Clinical management of snakebite starts with understanding the patients point of view
My journey with snakebite victims began with my MD dissertation where I explored the question of adrenal hormone deficiency after Russell’s viper bites in Southern India. Not only was I intrigued by how each envenoming played out like a new episode in a thriller drama where the difference in the amount and nature of venom, the circumstances of the bite, along with each patient’s organ-systems’ unique response meant drastically different outcomes for patients.
Moreover, for the first time in my clinical training, I was working closely with victims and their families which made me see things from their point of view. The stories of how life could go drastically from normal to darkness in terms of loss of life and livelihood within a matter of days after a snakebite came as a rude shock. I have since tried to retain this lesson by balancing the science with human aspects of snakebite in my professional journey.
As a clinical researcher and medical teacher who is passionate about making a difference in the lives of snakebite victims, I believe in going all out to confront the problem with a multipronged approach. One of the first clinical questions which I worked on was to attempt to predict how patients would respond to a bite? Could we by some means reduce the uncertainty and predict who would do well and who would have a fatal outcome after a Russell’s viper bite? This led me along with my team, to evolve and validate a simple bedside scoring system which doctors could use at rural centres to decide which patients need to be referred to bigger hospitals and who could be managed with minimal support at primary care. This work is currently in its final stages.
The stories of how life could go drastically from normal to darkness in terms of loss of life and livelihood within a matter of days after a snakebite came as a rude shock.
At my current place of work in Rajasthan, India one of the clinical problems we face is when the Indian polyvalent antivenom (which uses venom from snakes from Southern India) does not work well in saw-scaled viper bites from the desert region. This means that victims who reach the hospital in time and receive antivenom still don’t recover well and have prolonged bleeding for days after the bite.

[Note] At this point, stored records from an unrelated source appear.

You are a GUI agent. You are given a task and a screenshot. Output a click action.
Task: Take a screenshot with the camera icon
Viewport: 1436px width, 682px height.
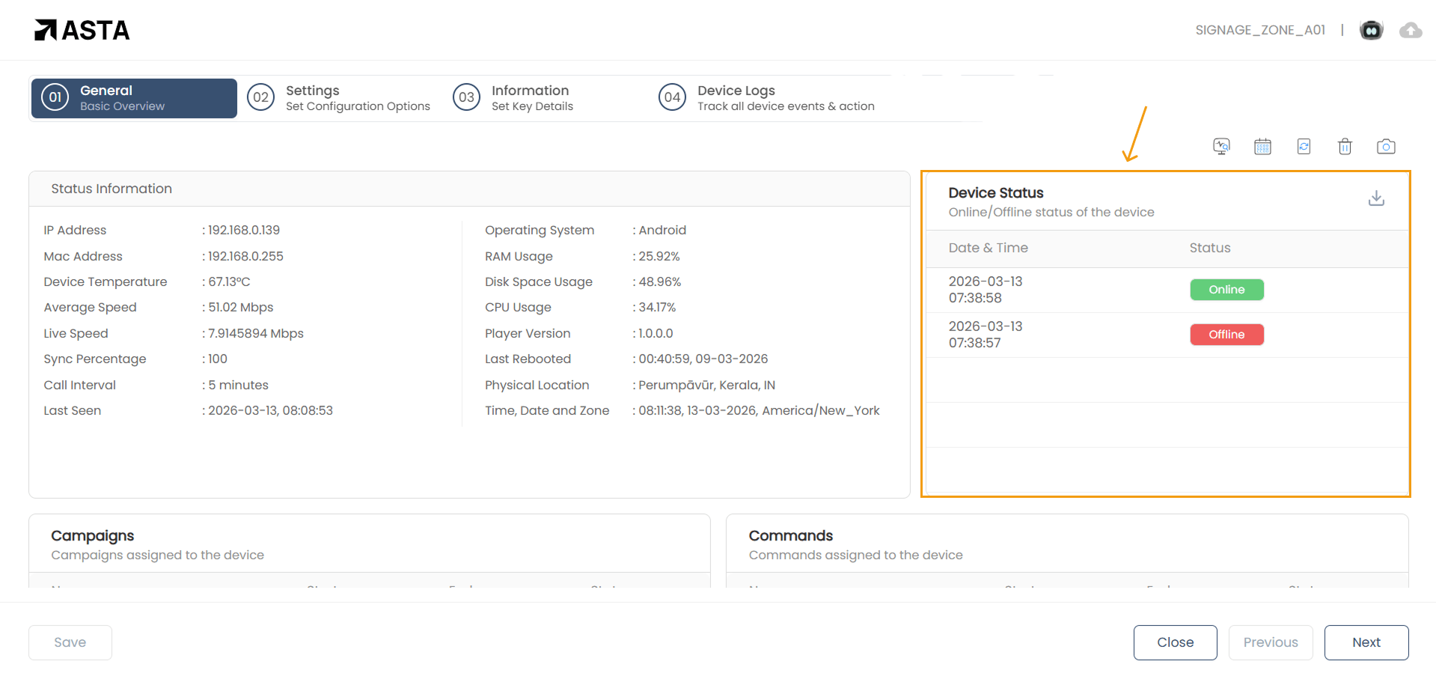coord(1386,147)
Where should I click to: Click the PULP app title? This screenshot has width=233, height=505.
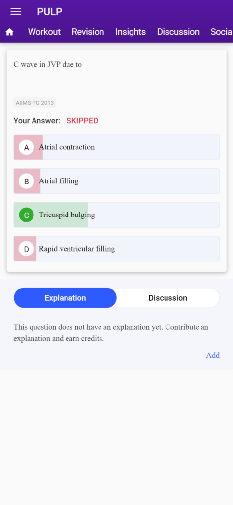click(x=50, y=12)
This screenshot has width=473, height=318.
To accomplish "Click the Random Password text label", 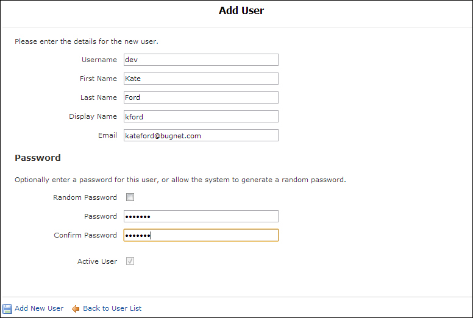I will [85, 197].
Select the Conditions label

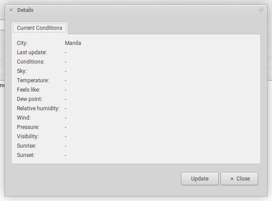click(x=31, y=62)
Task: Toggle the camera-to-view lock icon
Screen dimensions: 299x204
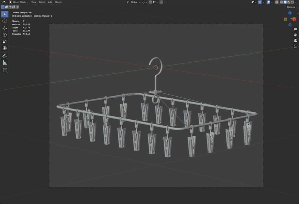Action: 295,46
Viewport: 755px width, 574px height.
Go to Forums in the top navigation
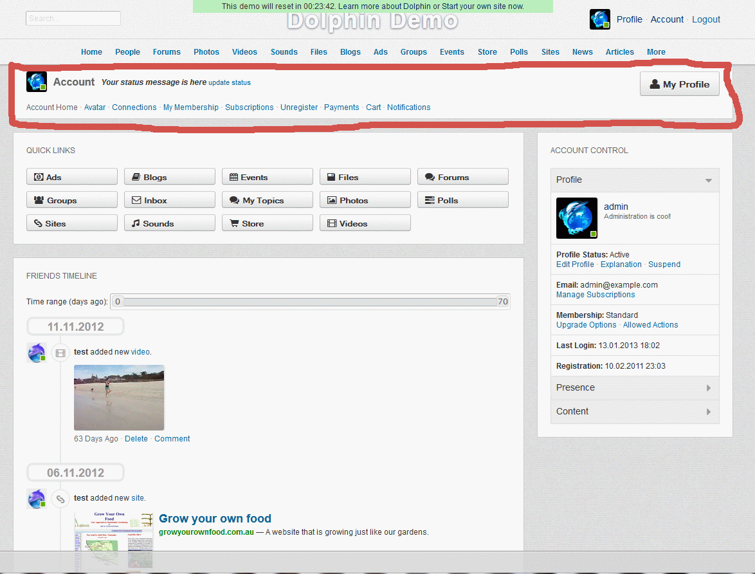(x=167, y=52)
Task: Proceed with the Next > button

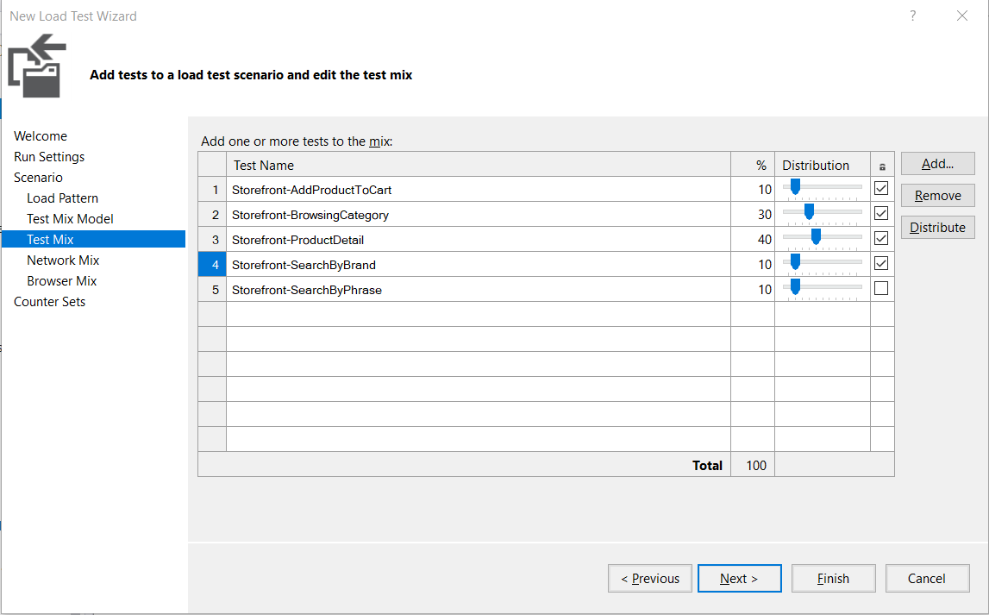Action: pyautogui.click(x=739, y=579)
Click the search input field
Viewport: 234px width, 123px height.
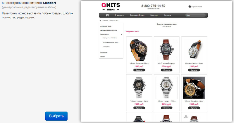point(195,15)
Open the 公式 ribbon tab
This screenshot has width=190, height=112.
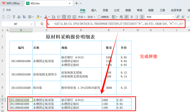point(117,10)
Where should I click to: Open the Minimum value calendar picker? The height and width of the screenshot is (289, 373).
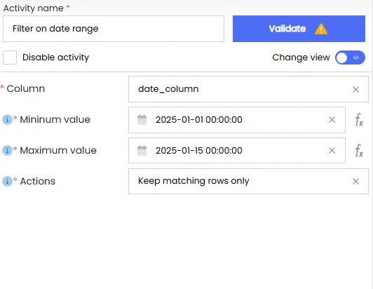pos(142,119)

We are approaching this issue in multiple ways, on priority is exploring optimal clinical support for these patients and advocating for regional antivenoms. Digging deeper is to try to understand how the snakes in our region are different from rest of India. For this, I am collaborating with zoologists, and basic scientists to look at the snake ecology and behaviour in Rajasthan. Other challenges our team are currently engaged in resolving include improving clinical care for acute snakebite victims especially during the COVID-19 crisis and long-term care of snakebite survivors.
In my role as an educator, I’m keenly interested in exploring how and why snakebite victims face “neglect” especially from the health care systems. I have received the Medical Education in Resource Constrained Settings grant this year from the Association for Medical Education in Europe for exploring these aspects of empathy and neglect for NTDs like snakebites in medical students using a mixed methods study. My aim with this work is to see if we there are methods which we can use to sensitise and prepare future doctors to make better decisions and act with empathy when they are for snakebite victims. I strongly believe that it is crucial to have research to generate evidence-based answers for these difficult and uncomfortable questions which do not usually get limelight in hard science. I trust that this will lead to effective ways to address humanitarian aspects of snakebite which are likely to make the most difference and translate into huge gains for the people who are neglected.
I am also closely involved in advocacy efforts and work with civil societies for supporting community education efforts. I am confident a cooperative and collaborative efforts from scientists, clinicians, activists, and social scientists engaged in snakebite work can definitely #EndTheNeglect.